***** Data listing *****

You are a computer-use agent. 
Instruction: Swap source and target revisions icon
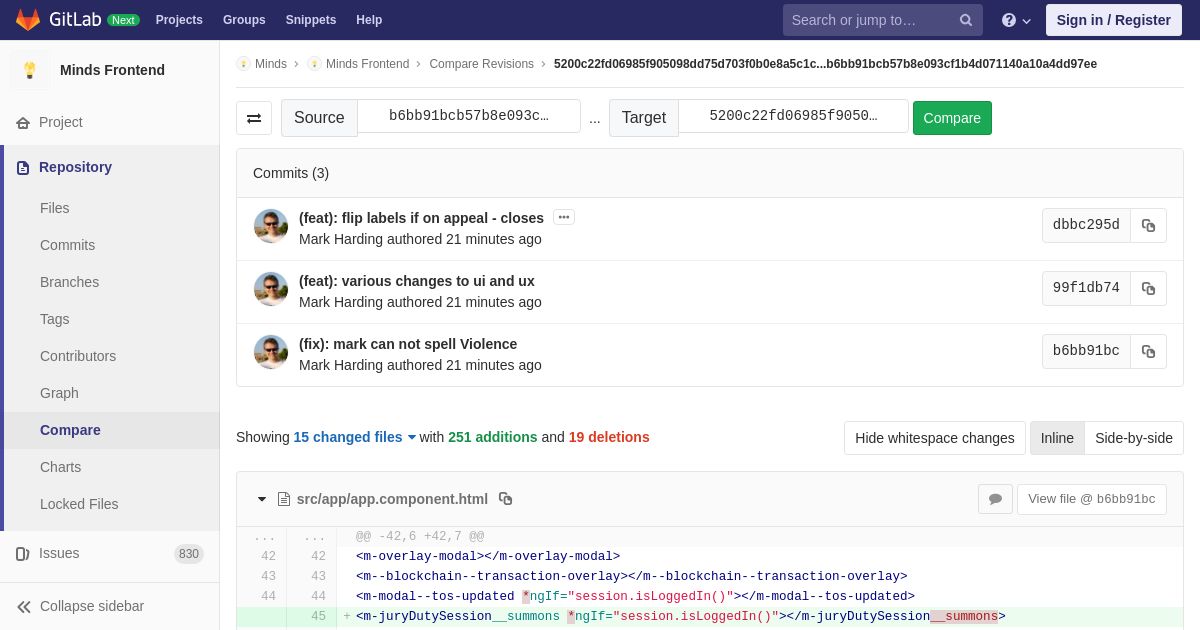(254, 118)
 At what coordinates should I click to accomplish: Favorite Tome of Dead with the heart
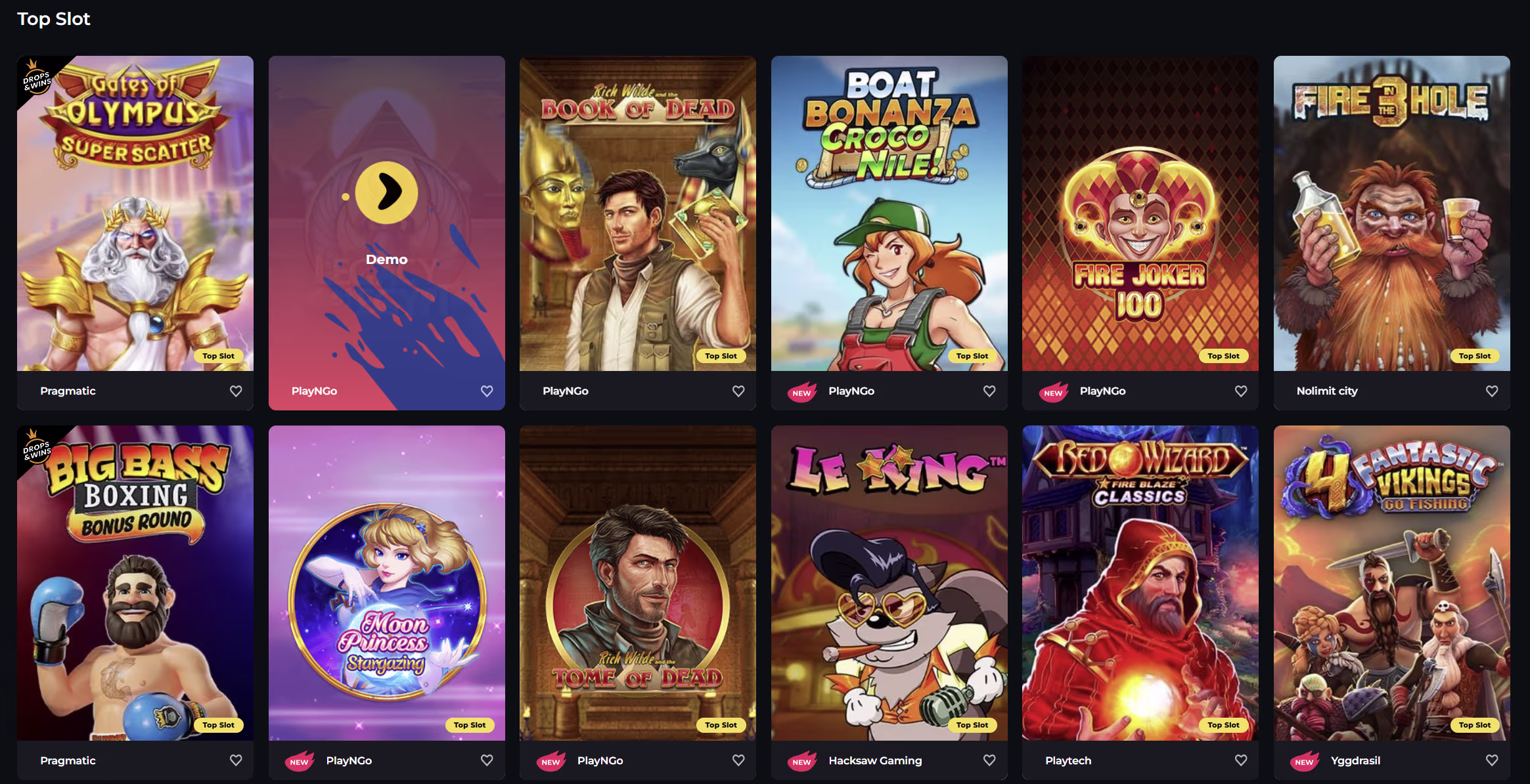click(x=738, y=760)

*****

## Aim of the exercise
Output the material above as a two-column Markdown table headed Row and Line text, giving each nonblank line its own numbered row. Leave out the pictures.

## Answer below
| Row | Line text |
|---|---|
| 1 | You are a computer-use agent.  |
| 2 | Instruction: Swap source and target revisions icon |
| 3 | (254, 118) |
| 4 |  At what coordinates should I click to accomplish: Favorite Tome of Dead with the heart |
| 5 | click(x=738, y=760) |